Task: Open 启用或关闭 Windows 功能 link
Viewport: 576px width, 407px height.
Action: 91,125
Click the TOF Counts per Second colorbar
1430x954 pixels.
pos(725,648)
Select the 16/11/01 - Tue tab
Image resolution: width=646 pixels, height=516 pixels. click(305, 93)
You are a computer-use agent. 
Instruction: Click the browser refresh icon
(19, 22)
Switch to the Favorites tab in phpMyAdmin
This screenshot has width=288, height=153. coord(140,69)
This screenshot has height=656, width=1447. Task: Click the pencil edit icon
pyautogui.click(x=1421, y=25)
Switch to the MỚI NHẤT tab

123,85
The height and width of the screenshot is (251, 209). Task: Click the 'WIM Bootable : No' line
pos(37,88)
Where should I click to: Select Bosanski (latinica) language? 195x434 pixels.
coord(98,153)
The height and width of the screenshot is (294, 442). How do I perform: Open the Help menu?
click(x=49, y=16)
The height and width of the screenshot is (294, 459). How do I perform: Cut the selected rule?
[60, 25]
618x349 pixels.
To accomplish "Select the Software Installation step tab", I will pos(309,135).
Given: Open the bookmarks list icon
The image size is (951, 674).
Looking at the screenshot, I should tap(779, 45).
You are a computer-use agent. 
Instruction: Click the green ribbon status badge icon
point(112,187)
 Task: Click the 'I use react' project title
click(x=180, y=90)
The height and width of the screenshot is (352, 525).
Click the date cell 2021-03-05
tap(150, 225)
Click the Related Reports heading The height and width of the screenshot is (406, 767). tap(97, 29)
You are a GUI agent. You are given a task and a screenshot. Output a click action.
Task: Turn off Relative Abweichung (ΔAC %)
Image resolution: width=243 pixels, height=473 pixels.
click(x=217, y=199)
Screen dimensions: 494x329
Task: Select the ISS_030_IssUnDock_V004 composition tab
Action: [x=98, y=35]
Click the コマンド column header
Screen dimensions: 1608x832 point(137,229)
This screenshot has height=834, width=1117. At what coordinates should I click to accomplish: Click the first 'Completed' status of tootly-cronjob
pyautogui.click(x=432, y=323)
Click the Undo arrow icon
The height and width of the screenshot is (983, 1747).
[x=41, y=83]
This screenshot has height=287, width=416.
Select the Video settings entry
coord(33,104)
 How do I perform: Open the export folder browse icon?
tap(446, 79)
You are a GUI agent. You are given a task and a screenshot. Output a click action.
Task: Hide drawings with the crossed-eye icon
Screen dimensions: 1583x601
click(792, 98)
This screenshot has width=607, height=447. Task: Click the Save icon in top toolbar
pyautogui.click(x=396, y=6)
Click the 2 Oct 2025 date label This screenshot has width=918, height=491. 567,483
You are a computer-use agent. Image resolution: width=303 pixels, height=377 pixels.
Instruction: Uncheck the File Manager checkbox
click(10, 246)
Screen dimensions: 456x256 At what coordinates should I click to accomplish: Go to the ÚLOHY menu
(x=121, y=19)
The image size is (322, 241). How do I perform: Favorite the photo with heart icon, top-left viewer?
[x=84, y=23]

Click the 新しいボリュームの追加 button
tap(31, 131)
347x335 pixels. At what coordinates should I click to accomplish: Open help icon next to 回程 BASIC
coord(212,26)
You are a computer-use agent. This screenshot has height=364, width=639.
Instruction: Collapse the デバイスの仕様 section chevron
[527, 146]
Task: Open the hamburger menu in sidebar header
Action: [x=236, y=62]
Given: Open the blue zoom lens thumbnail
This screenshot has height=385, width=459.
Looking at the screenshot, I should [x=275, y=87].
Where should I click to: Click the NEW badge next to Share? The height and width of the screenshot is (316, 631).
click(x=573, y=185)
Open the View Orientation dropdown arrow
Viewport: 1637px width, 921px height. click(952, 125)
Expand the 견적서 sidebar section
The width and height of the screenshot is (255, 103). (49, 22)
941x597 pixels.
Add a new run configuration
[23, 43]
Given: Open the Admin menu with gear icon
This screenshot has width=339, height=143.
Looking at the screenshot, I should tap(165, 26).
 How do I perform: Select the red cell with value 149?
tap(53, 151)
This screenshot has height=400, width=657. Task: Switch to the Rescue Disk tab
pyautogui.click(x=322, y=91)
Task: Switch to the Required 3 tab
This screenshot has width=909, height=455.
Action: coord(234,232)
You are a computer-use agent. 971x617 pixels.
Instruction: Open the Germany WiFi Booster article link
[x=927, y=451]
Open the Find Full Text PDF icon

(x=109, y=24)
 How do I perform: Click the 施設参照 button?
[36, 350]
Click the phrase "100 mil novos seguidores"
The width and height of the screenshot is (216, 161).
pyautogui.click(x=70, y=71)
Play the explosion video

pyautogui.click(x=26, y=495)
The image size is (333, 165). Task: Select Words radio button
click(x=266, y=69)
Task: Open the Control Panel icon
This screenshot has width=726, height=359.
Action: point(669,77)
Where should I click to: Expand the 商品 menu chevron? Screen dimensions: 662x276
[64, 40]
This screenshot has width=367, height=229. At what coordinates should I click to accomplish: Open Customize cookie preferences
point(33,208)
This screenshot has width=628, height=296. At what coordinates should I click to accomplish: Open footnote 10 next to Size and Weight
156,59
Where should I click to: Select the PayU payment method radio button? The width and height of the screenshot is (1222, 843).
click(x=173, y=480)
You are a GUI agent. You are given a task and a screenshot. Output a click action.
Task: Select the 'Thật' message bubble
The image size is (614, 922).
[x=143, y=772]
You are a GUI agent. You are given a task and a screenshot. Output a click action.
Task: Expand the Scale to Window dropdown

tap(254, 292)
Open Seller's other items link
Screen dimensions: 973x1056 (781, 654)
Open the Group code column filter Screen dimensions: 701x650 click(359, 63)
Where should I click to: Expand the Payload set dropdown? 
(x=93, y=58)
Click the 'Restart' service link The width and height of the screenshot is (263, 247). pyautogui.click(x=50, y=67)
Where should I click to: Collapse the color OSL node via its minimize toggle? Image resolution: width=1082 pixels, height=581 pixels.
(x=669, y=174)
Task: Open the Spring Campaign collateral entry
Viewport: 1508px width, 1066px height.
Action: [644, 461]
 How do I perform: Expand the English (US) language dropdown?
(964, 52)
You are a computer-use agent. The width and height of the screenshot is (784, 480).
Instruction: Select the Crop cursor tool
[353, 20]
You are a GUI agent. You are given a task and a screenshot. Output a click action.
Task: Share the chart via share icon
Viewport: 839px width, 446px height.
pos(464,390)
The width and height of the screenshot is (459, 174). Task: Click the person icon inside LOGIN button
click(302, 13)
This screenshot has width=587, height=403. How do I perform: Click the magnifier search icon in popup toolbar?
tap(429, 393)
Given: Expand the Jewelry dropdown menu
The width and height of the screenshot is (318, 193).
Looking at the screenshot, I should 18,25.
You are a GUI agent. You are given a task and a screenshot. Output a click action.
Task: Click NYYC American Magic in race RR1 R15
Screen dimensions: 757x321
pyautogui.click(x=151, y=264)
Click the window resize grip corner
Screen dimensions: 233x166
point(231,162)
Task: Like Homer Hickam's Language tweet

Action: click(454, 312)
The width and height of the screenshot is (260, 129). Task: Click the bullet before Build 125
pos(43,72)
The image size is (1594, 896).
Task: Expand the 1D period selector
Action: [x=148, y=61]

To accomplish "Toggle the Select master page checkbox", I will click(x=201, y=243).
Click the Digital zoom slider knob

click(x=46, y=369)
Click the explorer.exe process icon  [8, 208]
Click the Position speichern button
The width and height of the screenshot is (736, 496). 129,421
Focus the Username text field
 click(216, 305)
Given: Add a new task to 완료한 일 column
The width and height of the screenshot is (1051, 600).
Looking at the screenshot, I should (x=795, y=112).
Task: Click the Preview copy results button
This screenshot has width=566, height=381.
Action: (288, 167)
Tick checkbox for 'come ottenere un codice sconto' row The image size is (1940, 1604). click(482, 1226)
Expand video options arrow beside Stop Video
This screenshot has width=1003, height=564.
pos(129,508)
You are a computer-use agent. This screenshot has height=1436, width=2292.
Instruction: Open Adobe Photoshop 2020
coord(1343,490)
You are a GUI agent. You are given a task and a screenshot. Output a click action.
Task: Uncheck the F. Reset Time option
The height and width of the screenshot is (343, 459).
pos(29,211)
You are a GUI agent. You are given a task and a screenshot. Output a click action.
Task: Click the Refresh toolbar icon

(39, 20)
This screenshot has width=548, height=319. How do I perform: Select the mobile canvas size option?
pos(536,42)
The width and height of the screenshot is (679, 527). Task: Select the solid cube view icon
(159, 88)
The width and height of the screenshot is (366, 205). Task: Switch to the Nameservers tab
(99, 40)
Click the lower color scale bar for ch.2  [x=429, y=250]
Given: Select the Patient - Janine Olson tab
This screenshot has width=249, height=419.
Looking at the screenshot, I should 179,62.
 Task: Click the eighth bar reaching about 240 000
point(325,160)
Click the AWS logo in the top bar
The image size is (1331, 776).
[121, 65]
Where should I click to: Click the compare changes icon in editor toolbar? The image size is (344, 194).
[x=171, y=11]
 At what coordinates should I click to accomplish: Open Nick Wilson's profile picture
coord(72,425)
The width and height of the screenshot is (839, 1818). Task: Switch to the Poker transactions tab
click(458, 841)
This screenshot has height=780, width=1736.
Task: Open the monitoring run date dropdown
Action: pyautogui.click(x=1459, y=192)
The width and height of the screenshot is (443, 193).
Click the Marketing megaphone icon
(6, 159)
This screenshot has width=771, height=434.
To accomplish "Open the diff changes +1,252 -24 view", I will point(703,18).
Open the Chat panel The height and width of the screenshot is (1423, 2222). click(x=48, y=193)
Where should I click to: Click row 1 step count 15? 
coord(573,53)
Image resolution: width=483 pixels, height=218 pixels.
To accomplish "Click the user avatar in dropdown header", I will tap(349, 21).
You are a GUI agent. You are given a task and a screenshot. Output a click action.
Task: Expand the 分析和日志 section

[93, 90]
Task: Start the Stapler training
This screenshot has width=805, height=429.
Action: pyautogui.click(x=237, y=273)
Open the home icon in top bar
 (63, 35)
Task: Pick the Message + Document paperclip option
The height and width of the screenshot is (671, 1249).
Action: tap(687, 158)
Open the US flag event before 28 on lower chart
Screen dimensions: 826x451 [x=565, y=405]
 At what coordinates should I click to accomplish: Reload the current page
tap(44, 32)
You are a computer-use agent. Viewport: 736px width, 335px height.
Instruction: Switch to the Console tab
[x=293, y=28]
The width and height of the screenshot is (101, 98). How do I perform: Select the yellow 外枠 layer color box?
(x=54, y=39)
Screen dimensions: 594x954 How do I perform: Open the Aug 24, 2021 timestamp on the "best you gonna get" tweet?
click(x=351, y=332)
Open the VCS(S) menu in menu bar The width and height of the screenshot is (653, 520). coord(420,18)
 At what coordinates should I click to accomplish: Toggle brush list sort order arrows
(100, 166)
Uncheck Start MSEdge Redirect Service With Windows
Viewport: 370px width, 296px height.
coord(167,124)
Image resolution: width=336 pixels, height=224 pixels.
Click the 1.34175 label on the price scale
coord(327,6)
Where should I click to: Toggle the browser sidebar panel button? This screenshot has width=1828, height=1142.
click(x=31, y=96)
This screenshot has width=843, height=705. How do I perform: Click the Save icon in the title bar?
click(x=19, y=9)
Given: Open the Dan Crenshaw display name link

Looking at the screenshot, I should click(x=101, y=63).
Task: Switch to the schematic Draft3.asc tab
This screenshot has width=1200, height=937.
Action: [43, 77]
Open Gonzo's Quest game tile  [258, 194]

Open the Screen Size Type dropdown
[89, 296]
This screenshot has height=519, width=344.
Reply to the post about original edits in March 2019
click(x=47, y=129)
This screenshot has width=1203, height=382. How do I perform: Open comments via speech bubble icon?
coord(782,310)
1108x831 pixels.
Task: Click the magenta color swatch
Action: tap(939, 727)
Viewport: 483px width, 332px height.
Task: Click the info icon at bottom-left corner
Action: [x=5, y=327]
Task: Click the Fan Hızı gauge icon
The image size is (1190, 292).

• • •

• [Your objective]
Print the data above word for word, from the start through the line that contains "Screen dimensions: 1608x832 point(137,229)", including that line.

• [Finished exercise]
Task: Open 启用或关闭 Windows 功能 link
Viewport: 576px width, 407px height.
Action: 91,125
Click the TOF Counts per Second colorbar
1430x954 pixels.
pos(725,648)
Select the 16/11/01 - Tue tab
Image resolution: width=646 pixels, height=516 pixels. click(305, 93)
You are a computer-use agent. 
Instruction: Click the browser refresh icon
(19, 22)
Switch to the Favorites tab in phpMyAdmin
This screenshot has width=288, height=153. coord(140,69)
This screenshot has height=656, width=1447. Task: Click the pencil edit icon
pyautogui.click(x=1421, y=25)
Switch to the MỚI NHẤT tab

123,85
The height and width of the screenshot is (251, 209). Task: Click the 'WIM Bootable : No' line
pos(37,88)
Where should I click to: Select Bosanski (latinica) language? 195x434 pixels.
coord(98,153)
The height and width of the screenshot is (294, 442). How do I perform: Open the Help menu?
click(x=49, y=16)
The height and width of the screenshot is (294, 459). How do I perform: Cut the selected rule?
[60, 25]
618x349 pixels.
To accomplish "Select the Software Installation step tab", I will pos(309,135).
Given: Open the bookmarks list icon
The image size is (951, 674).
Looking at the screenshot, I should tap(779, 45).
You are a computer-use agent. 
Instruction: Click the green ribbon status badge icon
point(112,187)
 Task: Click the 'I use react' project title
click(x=180, y=90)
The height and width of the screenshot is (352, 525).
Click the date cell 2021-03-05
tap(150, 225)
Click the Related Reports heading The height and width of the screenshot is (406, 767). tap(97, 29)
You are a GUI agent. You are given a task and a screenshot. Output a click action.
Task: Turn off Relative Abweichung (ΔAC %)
Image resolution: width=243 pixels, height=473 pixels.
click(x=217, y=199)
Screen dimensions: 494x329
Task: Select the ISS_030_IssUnDock_V004 composition tab
Action: [x=98, y=35]
Click the コマンド column header
Screen dimensions: 1608x832 point(137,229)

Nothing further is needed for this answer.